A faucet over the sink, not quite turned off, dripped a slow staccato.

Drip...

Drip...

Drip...

"They say there was a riot in Kernobyl," Tercella told her plate.

Drip...

Drip...

Drip...

"No, it was Kerbul," said Dibella to the table.

Drip...

Drip...

Drip...

The door suddenly opened, and Igor entered, looking grim. In his hand was a large sack. It looked like it contained something very heavy. He raised an accusing finger.

"Tercella... you are--"

She threw her hands up, "he asked for it, I swear! Practically begged! I did not know he was under age."

The other two turned to her, eyes wide.

She looked back and forth, grinning nervously, "the rash, it should have cleared up by now..."

They scooted their chairs away.

Tercella kept looking back and forth, pleading, "I did give him his money back..."
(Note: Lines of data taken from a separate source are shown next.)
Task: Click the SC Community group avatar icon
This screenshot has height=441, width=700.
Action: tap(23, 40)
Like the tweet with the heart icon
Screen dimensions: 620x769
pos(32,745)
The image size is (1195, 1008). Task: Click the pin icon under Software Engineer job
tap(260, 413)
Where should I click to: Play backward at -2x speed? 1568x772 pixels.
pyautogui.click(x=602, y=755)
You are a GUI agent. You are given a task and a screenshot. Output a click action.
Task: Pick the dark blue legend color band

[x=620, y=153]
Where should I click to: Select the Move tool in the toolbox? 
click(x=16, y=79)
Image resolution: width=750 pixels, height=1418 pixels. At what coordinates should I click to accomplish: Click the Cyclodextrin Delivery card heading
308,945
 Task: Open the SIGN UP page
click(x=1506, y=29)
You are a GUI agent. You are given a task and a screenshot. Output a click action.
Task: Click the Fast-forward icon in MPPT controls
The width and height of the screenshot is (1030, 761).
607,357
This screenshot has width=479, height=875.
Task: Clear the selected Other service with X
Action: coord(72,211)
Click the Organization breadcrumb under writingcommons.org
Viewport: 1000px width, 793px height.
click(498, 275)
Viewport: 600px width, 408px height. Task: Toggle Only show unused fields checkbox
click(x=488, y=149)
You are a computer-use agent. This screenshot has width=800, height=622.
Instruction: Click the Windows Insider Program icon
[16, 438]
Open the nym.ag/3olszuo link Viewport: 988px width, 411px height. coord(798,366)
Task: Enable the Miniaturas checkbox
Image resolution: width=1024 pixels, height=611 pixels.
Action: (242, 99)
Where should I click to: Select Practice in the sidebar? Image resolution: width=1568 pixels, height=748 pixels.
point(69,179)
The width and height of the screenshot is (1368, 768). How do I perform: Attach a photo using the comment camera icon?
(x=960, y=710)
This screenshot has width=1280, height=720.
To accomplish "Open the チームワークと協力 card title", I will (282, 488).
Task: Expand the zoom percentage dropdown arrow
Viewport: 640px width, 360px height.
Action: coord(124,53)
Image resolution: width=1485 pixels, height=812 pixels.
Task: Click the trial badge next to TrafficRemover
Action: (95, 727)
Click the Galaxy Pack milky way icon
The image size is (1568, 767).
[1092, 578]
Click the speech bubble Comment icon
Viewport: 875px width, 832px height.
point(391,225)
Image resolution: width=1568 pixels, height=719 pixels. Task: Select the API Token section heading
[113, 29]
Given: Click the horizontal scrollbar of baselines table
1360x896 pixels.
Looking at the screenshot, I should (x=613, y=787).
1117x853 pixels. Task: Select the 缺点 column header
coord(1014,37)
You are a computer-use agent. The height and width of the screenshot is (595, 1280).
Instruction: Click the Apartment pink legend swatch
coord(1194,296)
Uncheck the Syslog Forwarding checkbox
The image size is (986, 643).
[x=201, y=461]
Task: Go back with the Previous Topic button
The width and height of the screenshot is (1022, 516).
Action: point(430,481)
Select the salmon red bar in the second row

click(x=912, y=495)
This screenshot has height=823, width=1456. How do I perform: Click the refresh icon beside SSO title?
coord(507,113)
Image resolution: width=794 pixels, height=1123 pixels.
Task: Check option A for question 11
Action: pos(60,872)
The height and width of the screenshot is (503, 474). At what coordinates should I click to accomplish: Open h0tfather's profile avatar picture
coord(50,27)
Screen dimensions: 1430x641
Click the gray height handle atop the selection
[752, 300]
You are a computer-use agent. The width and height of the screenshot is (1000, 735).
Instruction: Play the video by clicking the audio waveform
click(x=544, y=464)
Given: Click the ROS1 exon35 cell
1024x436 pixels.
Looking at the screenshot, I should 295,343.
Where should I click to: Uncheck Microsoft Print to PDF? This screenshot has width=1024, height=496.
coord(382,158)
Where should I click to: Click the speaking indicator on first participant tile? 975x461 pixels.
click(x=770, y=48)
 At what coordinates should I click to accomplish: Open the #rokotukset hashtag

They scooted a little farther.

She slammed her hand on the table and glared at Igor, "he should have told me he was allergic to latex!"

Now Igor's eyes widened.

Tercella leaned back in her seat with arms crossed, accepting defeat, "That was the best tattoo I have ever done! And I did not even get paid."

Igor opened his mouth.

Igor closed his mouth.

Igor put a hand to his face with a loud slap.

"No..." he said feebly, "you are it."

Tercella blinked, "..I...I am what?"

"You go to space next."

"But, the fleet is grounded," Dibella began, "how--"

"You can't put her in one of those things!" Valentina nearly screamed, "she'll end up like Sergei!"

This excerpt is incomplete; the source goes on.